Hundreds of Carnegie Mellon University graduate students spent hours this week calling their elected representatives asking them to oppose a provision of the Congressional House Republican’s proposed tax reform bill

If the bill were put into effect, the students say many working for the university would earn poverty wages.

Senate Republicans released a tax reform bill Thursday. Unlike the House bill, it would maintain tax-free tuition waivers for graduate students.

The House’s proposed tax reform plan would count tuition waived by the university as taxable income.

Universities across the country have been able to entice students to enter graduate programs by paying them a stipend and giving them tax-free tuition waivers in exchange for research and teaching work.

Surya Aggarwal is the Vice President for External Affairs for CMU’s Graduate Student Assembly and a fourth year Ph.D. student studying biology.

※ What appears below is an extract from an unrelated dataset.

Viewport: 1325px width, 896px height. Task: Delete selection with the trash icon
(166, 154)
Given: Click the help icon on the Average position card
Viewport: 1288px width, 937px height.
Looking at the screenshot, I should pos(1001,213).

He calculated the effects of the increased tax liability for graduate students and emailed that document to students this week. He said if tax-free tuition waivers were taken away, it would mean most graduate students at CMU would spend four to five months of their salary on federal taxes.

“So we would effectively be taxed on money that we don’t really receive,” he said. “And that would significantly increase tax liability for graduate students. It’s kind of ironic that this bill is entitled ‘tax cut and jobs act’ and it’s actually increasing our tax liability by about 300 percent.”

Aggrawal said students have voiced concern about being able to continue their education, some noting they would have to take out loans to pay their taxes.

Names of students who have called their elected representatives.
Credit Sarah Schneider / 90.5 WESA

Stipends at CMU vary by college. A student working at Dietrich College of Humanities and Social Science now makes about $19,036 after taxes. If tuition were counted as income, with deductions the student would make $12,949 after taxes. A full breakdown can be found here.

Similar documents are circulating in other colleges including the University of California Berkeley.

The American Council on Education sent a letter to House leaders this week saying the bill would discourage people from entering graduate programs as it would be unaffordable for too many people.

“This is not in America’s national interest,” the American Council on Education and several other advocacy groups wrote in a letter to the House Ways and Means Committee.

The President of the American Federation of Teachers, Randi Weingarten, said in a statement Monday that allowing graduate students to deduct the value of their tuition under the current tax code, “recognizes the value of their labor.”

If the House’s plan goes through with the provision, she said, “graduate education, the jewel in the crown of American higher education, drawing students from all around the world, would be totally unaffordable. The tax plan is a plan to end U.S. leadership in higher education. It’s not going to make America great; it’s going to take America backward.”